According to the first census of Isle St. Jean by the French government in Louisbourg in 1728, François Douville (fisherman) was the first to permanently reside in St. Peter’s Harbour. Although written history of the place does not reveal the circumstances of his arrival, it can be inferred from his stated occupation that it was mainly the proximity of the cod fishing banks. As fish behave according to atmospheric conditions, the heights of the local dunes offered him a panoramic view of the Gulf of St. Lawrence for his fishing risk assessment. The 1728 census clearly indicates that Douville settled in St. Peter’s Harbour in 1719, one year prior to the official settlement by the colonists recruited in France and in Acadia by the Compagnie de l’Isle Saint-Jean. Besides, he is duly listed in the death register (1685-1757) of the cemetery of Saint-Pierre-du-Nord parish, as being the “first inhabitant” of the island who arrived in 1719. At the outset, it should be known that St. Peter’s Harbour was during the French regime not only the first and largest mercantile centre on the island, but also its busiest fishing port and most populous settlement. The Mi’kmaqs called St. Peter’s Bay Poogoosumkek Boktaba meaning “a place to gather clams.” For the province of Prince Edward Island, which is celebrating its 300th anniversary this year (2020), St. Peter’s Harbour / Havre Saint-Pierre is a must-see historic site of great heritage value.
After ceding Newfoundland and the Acadian peninsula (Nova Scotia) to England under the 1713 Treaty of Utrech, France decided to consolidate its positions around the Gulf of St. Lawrence. In August 1719, King Louis XV conceded the islands of St. Jean, Miscou, Magdalen and Brion to the Count of Saint-Pierre who had just founded the Compagnie de l’Isle Saint-Jean for settling this lovely island, deemed most conducive to colonization. St. Peter’s Harbour takes its name from the concession holder.
The mercantile capital
François Douville does not appear on the listing of those (a hundred men accompanied by thirty women) who undertook before a notary to colonize Isle St. Jean. Most of the settlers recruited in France come from La Rochelle and the neighboring parishes in Normandy. Some are Bretons. None of them claim to be fishermen. They all cross the Atlantic Ocean on the frigate La Mignonne, commanded by Captain Louis Fourneau. They did arrive in Port LaJoye, the administrative capital of Isle St. Jean, in August 1720. The majority of them choose to settle in St. Peter’s Harbour, which then takes the nickname “mercantile capital”. If all roads lead to Rome, this is also the case with St. Peter’s Harbour. However, following the bankruptcy of the Comte de Saint-Pierre’s enterprise in 1724, a noticeable demographic change did occur. It is confirmed by the 1728 census.

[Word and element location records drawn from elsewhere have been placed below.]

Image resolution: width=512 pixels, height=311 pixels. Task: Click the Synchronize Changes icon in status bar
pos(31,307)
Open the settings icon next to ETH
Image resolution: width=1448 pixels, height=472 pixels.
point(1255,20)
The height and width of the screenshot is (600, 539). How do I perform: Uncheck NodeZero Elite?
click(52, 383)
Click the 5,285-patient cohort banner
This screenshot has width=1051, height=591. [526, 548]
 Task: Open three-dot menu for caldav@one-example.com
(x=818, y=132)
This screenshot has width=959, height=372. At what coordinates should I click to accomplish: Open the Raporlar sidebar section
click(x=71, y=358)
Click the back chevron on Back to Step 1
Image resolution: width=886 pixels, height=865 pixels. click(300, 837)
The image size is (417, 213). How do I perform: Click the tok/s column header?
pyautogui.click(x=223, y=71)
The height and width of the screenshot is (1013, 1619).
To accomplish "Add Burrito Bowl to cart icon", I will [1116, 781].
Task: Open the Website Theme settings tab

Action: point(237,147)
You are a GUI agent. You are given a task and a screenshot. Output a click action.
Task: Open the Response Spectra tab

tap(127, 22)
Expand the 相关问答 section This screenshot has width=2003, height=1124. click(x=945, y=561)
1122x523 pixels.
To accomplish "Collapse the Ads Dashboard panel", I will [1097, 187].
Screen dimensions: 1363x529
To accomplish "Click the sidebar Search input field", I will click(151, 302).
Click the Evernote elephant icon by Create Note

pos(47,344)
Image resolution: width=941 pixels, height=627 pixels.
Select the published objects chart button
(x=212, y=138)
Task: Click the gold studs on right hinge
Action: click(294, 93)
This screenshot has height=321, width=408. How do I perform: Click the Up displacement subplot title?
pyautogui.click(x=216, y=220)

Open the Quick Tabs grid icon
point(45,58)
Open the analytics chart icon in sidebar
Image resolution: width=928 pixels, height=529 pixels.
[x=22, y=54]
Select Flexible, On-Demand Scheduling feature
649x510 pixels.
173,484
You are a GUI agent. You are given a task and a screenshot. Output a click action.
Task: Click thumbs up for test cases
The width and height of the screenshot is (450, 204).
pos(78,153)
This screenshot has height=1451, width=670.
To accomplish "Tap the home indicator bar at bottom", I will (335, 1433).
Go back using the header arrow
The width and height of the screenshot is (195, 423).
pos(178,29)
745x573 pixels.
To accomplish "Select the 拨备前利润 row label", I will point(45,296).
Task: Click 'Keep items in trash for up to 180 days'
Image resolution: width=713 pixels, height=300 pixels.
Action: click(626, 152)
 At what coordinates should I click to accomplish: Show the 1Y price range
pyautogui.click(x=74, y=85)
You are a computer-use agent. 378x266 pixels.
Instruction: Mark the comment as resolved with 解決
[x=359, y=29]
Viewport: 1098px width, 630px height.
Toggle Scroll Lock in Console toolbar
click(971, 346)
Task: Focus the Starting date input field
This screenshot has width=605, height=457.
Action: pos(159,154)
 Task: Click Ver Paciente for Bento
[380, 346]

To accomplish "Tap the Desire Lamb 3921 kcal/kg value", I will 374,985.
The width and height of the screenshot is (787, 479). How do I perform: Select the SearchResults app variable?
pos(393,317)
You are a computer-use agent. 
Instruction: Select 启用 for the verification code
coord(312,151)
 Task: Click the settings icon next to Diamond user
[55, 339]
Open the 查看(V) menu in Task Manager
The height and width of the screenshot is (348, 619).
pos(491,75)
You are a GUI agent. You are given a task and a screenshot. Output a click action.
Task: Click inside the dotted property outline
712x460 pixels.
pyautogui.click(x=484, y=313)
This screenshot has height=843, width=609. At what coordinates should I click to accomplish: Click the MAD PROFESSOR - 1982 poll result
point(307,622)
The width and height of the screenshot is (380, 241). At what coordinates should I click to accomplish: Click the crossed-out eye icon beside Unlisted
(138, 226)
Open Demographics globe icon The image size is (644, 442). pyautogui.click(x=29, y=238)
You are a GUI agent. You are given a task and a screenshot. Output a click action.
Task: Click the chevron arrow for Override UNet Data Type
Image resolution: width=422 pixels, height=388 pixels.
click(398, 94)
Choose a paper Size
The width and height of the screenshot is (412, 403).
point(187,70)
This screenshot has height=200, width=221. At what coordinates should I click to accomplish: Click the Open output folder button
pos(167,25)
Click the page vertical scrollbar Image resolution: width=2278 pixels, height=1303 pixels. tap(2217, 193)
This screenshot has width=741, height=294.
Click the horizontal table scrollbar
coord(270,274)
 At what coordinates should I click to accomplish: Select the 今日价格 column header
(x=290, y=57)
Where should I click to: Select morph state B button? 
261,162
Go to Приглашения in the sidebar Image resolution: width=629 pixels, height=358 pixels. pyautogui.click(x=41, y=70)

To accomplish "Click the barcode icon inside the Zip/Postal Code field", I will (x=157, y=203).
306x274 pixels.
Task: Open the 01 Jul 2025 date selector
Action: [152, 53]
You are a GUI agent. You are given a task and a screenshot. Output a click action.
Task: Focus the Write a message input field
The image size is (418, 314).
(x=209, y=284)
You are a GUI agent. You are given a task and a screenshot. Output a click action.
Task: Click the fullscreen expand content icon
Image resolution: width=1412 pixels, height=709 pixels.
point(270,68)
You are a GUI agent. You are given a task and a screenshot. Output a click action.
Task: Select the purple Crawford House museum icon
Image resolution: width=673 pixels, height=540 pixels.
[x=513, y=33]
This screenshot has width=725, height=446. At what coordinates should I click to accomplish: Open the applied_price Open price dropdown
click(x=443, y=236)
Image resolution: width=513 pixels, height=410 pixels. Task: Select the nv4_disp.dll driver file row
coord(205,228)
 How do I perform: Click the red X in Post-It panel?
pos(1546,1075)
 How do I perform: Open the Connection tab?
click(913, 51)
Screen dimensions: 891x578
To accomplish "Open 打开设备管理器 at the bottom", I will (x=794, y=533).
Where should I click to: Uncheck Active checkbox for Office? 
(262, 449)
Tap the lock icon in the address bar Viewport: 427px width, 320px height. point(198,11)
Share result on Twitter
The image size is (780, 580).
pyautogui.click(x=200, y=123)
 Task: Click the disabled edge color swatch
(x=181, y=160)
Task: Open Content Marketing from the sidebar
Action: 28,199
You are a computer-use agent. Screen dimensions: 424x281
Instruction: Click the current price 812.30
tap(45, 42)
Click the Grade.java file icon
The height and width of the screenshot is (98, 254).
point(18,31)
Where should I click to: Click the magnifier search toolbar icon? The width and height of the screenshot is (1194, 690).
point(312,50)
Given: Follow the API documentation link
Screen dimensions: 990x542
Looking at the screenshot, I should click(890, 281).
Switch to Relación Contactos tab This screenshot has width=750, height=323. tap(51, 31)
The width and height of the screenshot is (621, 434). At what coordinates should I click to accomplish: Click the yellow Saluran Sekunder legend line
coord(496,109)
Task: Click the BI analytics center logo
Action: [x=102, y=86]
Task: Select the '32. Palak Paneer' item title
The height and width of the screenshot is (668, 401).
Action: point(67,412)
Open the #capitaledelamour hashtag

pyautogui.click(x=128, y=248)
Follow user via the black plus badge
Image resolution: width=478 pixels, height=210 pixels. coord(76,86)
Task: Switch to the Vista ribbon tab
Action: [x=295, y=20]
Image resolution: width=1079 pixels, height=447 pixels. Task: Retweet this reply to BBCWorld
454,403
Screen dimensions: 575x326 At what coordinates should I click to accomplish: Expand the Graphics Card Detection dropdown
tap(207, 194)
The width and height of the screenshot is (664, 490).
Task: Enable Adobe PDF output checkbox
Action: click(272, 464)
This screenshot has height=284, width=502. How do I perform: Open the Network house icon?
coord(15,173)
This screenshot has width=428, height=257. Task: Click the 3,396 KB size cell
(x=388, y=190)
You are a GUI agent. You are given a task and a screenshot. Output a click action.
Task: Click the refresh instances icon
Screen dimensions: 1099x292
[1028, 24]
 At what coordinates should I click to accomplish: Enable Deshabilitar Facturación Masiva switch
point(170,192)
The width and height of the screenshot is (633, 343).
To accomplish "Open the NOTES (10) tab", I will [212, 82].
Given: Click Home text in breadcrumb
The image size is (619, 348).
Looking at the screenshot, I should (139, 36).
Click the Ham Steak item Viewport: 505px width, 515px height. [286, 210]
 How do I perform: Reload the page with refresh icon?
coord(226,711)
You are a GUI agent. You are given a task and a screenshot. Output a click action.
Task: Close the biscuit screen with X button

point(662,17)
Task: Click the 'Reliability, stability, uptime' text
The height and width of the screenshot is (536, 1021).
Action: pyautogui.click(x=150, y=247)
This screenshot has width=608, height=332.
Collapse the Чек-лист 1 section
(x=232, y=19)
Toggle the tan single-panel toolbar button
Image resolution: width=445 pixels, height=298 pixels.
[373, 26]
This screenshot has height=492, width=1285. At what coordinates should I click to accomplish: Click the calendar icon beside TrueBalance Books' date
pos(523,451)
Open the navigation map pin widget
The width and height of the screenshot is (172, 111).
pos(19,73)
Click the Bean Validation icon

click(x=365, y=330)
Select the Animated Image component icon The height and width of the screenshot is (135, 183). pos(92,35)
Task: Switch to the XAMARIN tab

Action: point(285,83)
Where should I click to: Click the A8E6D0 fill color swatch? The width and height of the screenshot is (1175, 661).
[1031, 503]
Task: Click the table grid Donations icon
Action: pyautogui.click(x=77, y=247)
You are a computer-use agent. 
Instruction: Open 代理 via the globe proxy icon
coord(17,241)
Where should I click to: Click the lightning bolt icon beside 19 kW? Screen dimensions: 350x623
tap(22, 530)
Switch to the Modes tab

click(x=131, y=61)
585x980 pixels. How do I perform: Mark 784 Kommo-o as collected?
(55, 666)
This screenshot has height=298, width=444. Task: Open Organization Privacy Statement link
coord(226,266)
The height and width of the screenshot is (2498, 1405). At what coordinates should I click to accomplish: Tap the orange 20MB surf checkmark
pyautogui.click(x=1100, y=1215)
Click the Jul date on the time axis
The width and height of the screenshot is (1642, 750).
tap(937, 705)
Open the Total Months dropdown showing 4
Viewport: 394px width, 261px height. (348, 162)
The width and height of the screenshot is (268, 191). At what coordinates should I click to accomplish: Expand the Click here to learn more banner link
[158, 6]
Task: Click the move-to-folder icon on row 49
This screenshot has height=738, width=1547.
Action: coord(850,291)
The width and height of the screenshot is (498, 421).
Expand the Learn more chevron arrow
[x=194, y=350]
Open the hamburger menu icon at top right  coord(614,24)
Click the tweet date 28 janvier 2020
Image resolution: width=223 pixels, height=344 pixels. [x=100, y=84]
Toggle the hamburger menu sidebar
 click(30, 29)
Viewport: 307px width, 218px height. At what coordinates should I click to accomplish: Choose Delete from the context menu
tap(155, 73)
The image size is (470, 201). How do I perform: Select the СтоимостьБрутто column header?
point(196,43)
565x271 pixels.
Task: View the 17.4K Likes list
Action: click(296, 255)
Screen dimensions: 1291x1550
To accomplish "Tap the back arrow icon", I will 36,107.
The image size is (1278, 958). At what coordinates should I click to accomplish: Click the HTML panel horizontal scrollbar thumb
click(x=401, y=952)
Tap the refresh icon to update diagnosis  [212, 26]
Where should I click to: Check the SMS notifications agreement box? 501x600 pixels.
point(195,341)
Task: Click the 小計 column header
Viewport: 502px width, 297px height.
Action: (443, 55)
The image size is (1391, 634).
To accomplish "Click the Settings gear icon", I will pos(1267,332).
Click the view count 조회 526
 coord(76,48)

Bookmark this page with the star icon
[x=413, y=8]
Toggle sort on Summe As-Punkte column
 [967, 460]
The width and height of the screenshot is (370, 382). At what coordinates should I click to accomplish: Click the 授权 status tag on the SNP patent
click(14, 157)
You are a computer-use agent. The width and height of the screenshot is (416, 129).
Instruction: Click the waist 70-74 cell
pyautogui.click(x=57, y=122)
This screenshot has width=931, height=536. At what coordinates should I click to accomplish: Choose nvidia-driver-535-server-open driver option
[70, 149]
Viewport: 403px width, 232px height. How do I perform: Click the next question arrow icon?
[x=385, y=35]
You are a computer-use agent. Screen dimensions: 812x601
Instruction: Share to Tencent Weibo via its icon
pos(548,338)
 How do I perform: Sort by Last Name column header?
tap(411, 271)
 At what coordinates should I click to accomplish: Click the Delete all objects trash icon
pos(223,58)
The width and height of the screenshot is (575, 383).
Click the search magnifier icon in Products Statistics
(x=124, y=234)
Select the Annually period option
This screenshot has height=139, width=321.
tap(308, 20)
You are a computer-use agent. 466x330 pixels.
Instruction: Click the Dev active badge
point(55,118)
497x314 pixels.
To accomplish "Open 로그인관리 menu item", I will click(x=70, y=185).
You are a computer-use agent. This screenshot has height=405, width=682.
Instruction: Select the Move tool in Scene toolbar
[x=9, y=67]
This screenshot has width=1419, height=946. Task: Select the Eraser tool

The 18th century road network of the island confirms the standing of St. Peter’s Harbour. The 1728 census indicates that St. Peter’s Harbour is the island’s largest settlement and the home port for more than half of the schooners and rowboats. Moreover, 85 percent of the male population declare themselves fishermen. Almost three-quarters of all kilograms of cod caught at sea are unloaded at St. Peter’s Harbour. François Douville, with 62,400 kilos to himself, is the colony’s most prolific fisherman. We know that he was born in Lower Normandy in 1685 and that eleven children were born from his union with Marie Roger, an Acadian. He died on January 29, 1757 at the age of 72. Douville now rests in the cemetery of Saint-Pierre-du-Nord parish, at 94 Cairns Road in Morell on private land, alongside at least sixty other first settlers of St. Peter’s Harbour. No visible marker identifies this historic site that the owners have kept undisturbed out of respect.